» Work instruction A:
For each statement below, say whether it agrees with the premature ovarian failure article. Answer yes or no, and quote the words from the article that decide it.
(i) Premature ovarian failure affects about one in every 100 women between the ages of 30 and 39.
(ii) Some treatments have been proven to restore fertility in women with premature ovarian failure.
(iii) Turner syndrome involves an extra X chromosome.
» Work instruction B: Rewrite the part of the premature ovarian failure article starting with "What Causes POF" and going on through "Premature Ovarian Failure?", changing "POF" to "premature ovarian failure".
» Work instruction C: According to the premature ovarian failure article, the measurement of which hormone's levels determines POF?

» Reading passage:
I'm Too Young for This!
When A Woman Hits Menopause
Premature ovarian failure (POF), also called premature menopause, affects about one in every 1,000 women between the ages of 15 and 29, and one in every 100 women between the ages of 30-39. The early depletion of follicles (precursor of eggs) and cessation of menstruation before the age of 35 are the hallmarks of this condition which can strike a woman at any time in her life. It can happen before she has had a chance to have a family or after she has had children. No matter when it occurs, it can be devastating and a woman may be plagued with unanswered questions to her infertility issues.
What Causes POF
For many women, the cause of POF is unknown; however, there are some conditions which are known to be causes of premature menopause. Autoimmune disorders including diabetes type 1, lupus, autoimmune hypothyroidism and autoimmune Addison's disease are all associated with POF. Glandular deficiencies in the thyroid, pituitary and adrenal glands can also be a cause. Genetics, particularly related to the X chromosome, play a part in POF. A woman needs two functioning X chromosomes for normal reproduction. When one is not normal then ovarian function is affected. Turner syndrome, a case where one of the two X-chromosomes is missing, is a genetic condition which is known to cause POF. Viral infections, eating disorders, sexually transmitted diseases and epilepsy put a woman at higher risk for the condition.
What, Exactly, Is Premature Ovarian Failure?
In POF, the levels of follicle stimulating hormone (FSH) levels are elevated as they are during perimenopause. The FSH levels rise as a result of eggs not maturing and therefore not producing estrogen, which signals the hypothalamus to stop producing follicle stimulating hormone. The continued production of FSH without the follicles to produce eggs causes the menstrual cycle to stop. In a woman over the age of 40, this would be considered the beginning of menopause; however in a woman with POF, this happens much earlier - hence the title premature menopause.
Just Like The Real Thing
A woman with premature ovarian failure may still have follicles but they may be depleted or dysfunctional. She may still get her period but it will be irregular - a sign of POF. Along with irregular periods a woman will experience the symptoms of menopause such as hot flashes, night sweats, and decreased sexual drive, pain during sex and vaginal dryness as well as irritability. Again, some women may continue to have normal periods with no symptoms at all. It is the measuring of the FSH levels which determines POF.
There's Help and Hope
If you are too young to be going through menopause and yet are experiencing these symptoms, check with your doctor for diagnosis and treatment. There are ways to address infertility from POF with such methods as using donor eggs, undergoing fertility treatments or exploring adoption options. None of the treatments have proven to be able to restore fertility, but they are used. There has been a measure of success with HRT and some women have been able to conceive and bear a child despite POF.

» Dataset excerpt:
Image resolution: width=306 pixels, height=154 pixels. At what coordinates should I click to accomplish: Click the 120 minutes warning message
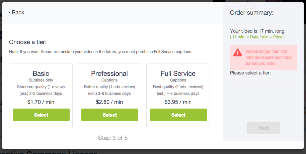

» Response area A:
(i) Yes: "one in every 100 women between the ages of 30-39"
(ii) No: "None of the treatments have proven to be able to restore fertility"
(iii) No: "a case where one of the two X-chromosomes is missing"

» Response area B:
What Causes premature ovarian failure
For many women, the cause of premature ovarian failure is unknown; however, there are some conditions which are known to be causes of premature menopause. Autoimmune disorders including diabetes type 1, lupus, autoimmune hypothyroidism and autoimmune Addison's disease are all associated with premature ovarian failure. Glandular deficiencies in the thyroid, pituitary and adrenal glands can also be a cause. Genetics, particularly related to the X chromosome, play a part in premature ovarian failure. A woman needs two functioning X chromosomes for normal reproduction. When one is not normal then ovarian function is affected. Turner syndrome, a case where one of the two X-chromosomes is missing, is a genetic condition which is known to cause premature ovarian failure. Viral infections, eating disorders, sexually transmitted diseases and epilepsy put a woman at higher risk for the condition.
What, Exactly, Is Premature Ovarian Failure?

» Response area C: Follicle stimulating hormone (FSH).